By Jeff Brumley
A CBF-supported conference called to help Newtown-area clergy has inspired Fellowship leaders to develop plans for responding to man-made disasters like the Sandy Hook Elementary massacre.
The April 26 workshop in Connecticut has similarly led other participants, including Mercer University and former CBF pastor Greg Hunt, author of Leading Congregations through Crisis, to consider ways to provide spiritual and emotional support to local pastors and first-responders following such horrific events.
“I saw a potential breakthrough as these groups came together,” CBF Responds coordinator Charles Ray said of all those gathered at Wilton Baptist Church, a Fellowship congregation located about 20 miles south of Newtown.
The event was co-sponsored by CBF organizations in Arkansas, Missouri, Oklahoma, South Carolina and Texas. CBF disaster response also provided funds.

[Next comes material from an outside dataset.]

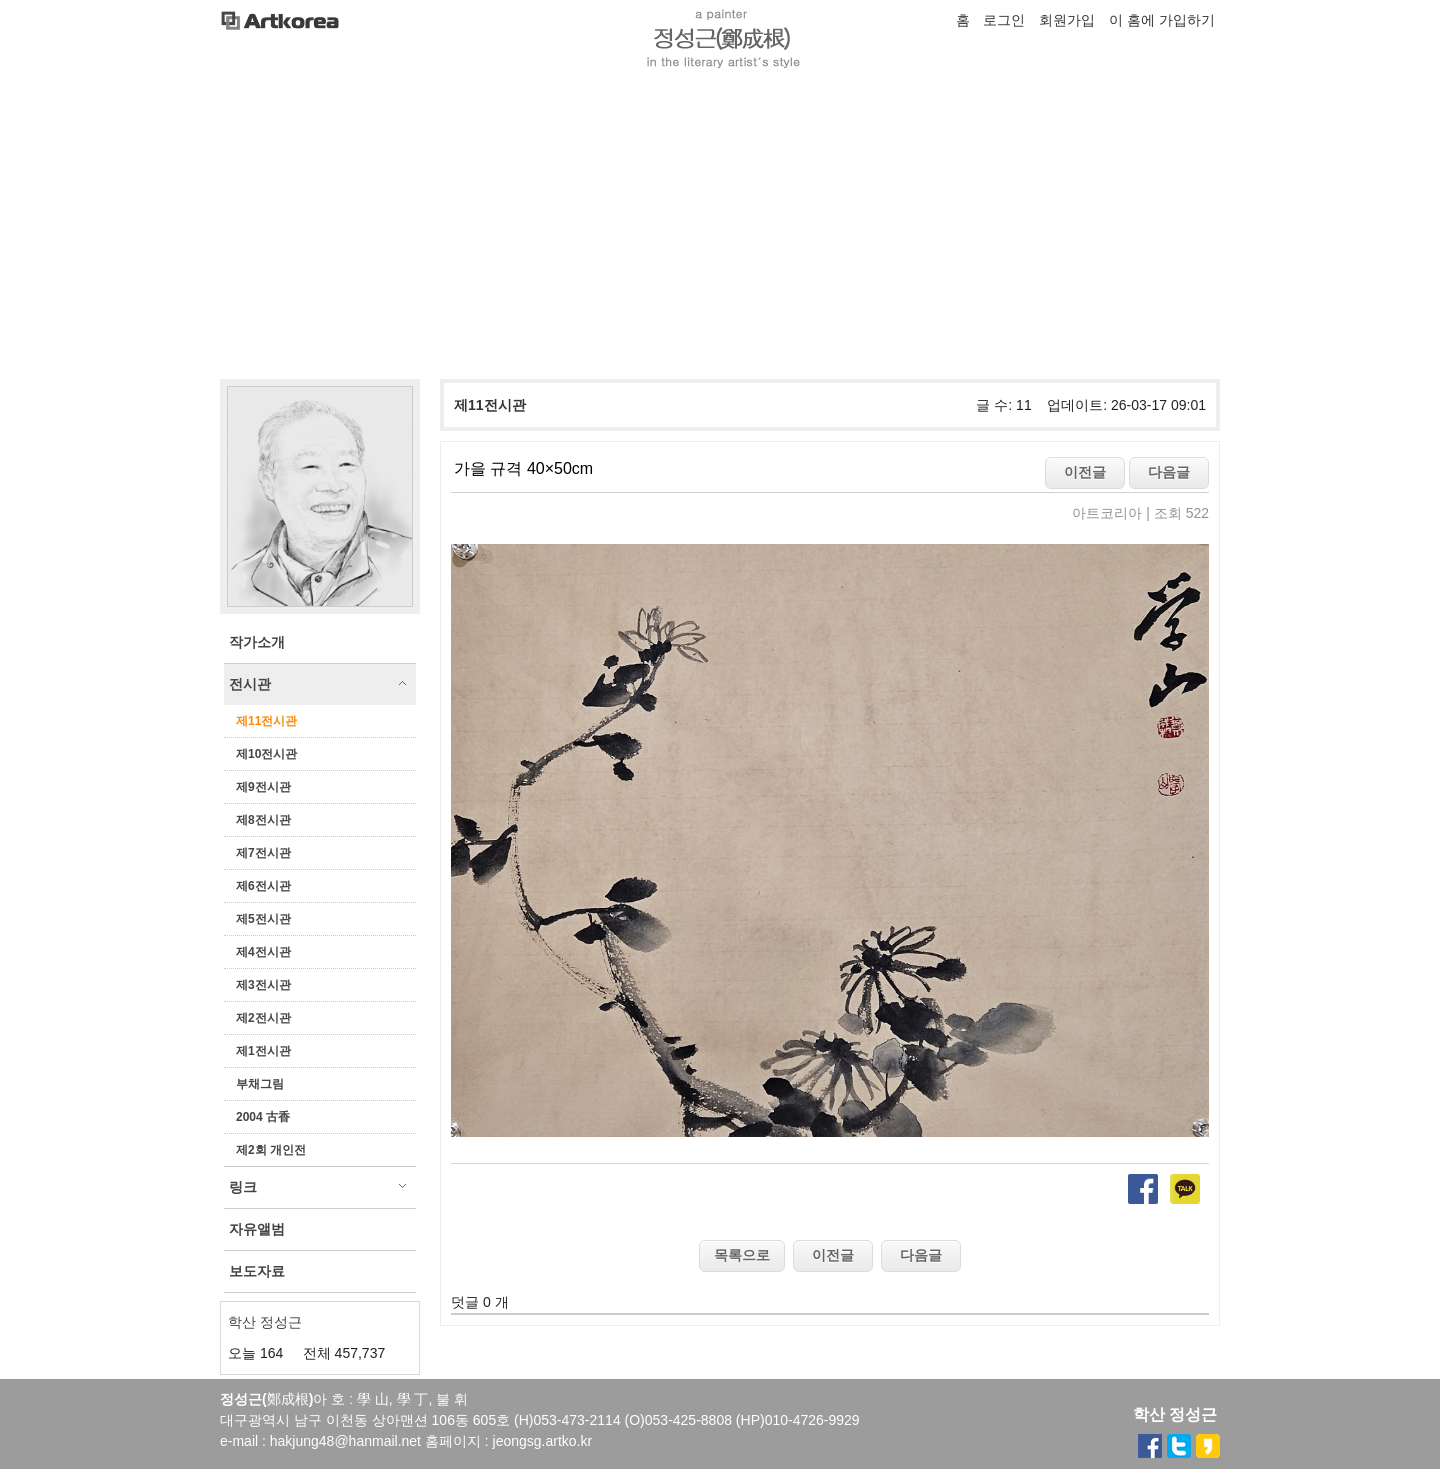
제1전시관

“I thought: what if we could put all this together to form a new template – a new way forward?” Ray said.
While Ray and others interviewed said it’s too early to predict what such a template might look like, it would likely build on what was done in Wilton – sessions for ministers in need of counseling themselves.
‘Crushed with good will’
One problem local clergy identified was being immediately overwhelmed by well-meaning supporters from around the nation. Wilton Baptist Pastor Jason Coker described it as being “crushed with good will, but crushed nonetheless.”
That can possibly be avoided if CBF and other faith-based groups think in terms of being second-responders who go in weeks or months later to assess what affected communities need going forward, said Hunt, who was one of the speakers at the Wilton event.
Hunt said the workshop revealed that one need will almost always be providing pastoral and other care to local ministers in such situations.
“If we had come in immediately, it wouldn’t have been welcomed, because those ministers were overwhelmed with the kindness and concern,” Hunt said. Some four months after Sandy Hook, “there is enough time to pause and take measure of what they went through.”
‘Get them talking’
Hunt said a disaster-relief plan for tragedies like Newtown should include chaplains, counselors and workshops capable of addressing the isolation and stress that pastors face in order to prevent burnout.
“We could create a kind of response system like what we did up here,” he said about the Connecticut workshop. “That allows us to go in there and gather pastors together and get them talking to help them heal and strengthen and regain their missional bearing.”
He said a second-responder approach is right in line with the CBF disaster-relief philosophy of going in later and staying longer.
Even so, CBF responders will have to rethink what disaster relief means in man-made tragedies, said Tommy Deal, the Fellowship’s national disaster-response coordinator. “People think of disaster and they think of feeding or mucking out, distributing food and water,” Deal said. But with the shootings in Connecticut, disaster relief may mean swapping out chainsaws for chaplains.
Deal said there are common denominators in man-made and natural calamities. “They are similar in the fact that there are people in crisis and God’s people are carriers of light in dark times,” he said.
The essential questions are the same, too: “Can we bring comfort, can we bring strength, and can we be a listening ear or that soft shoulder?”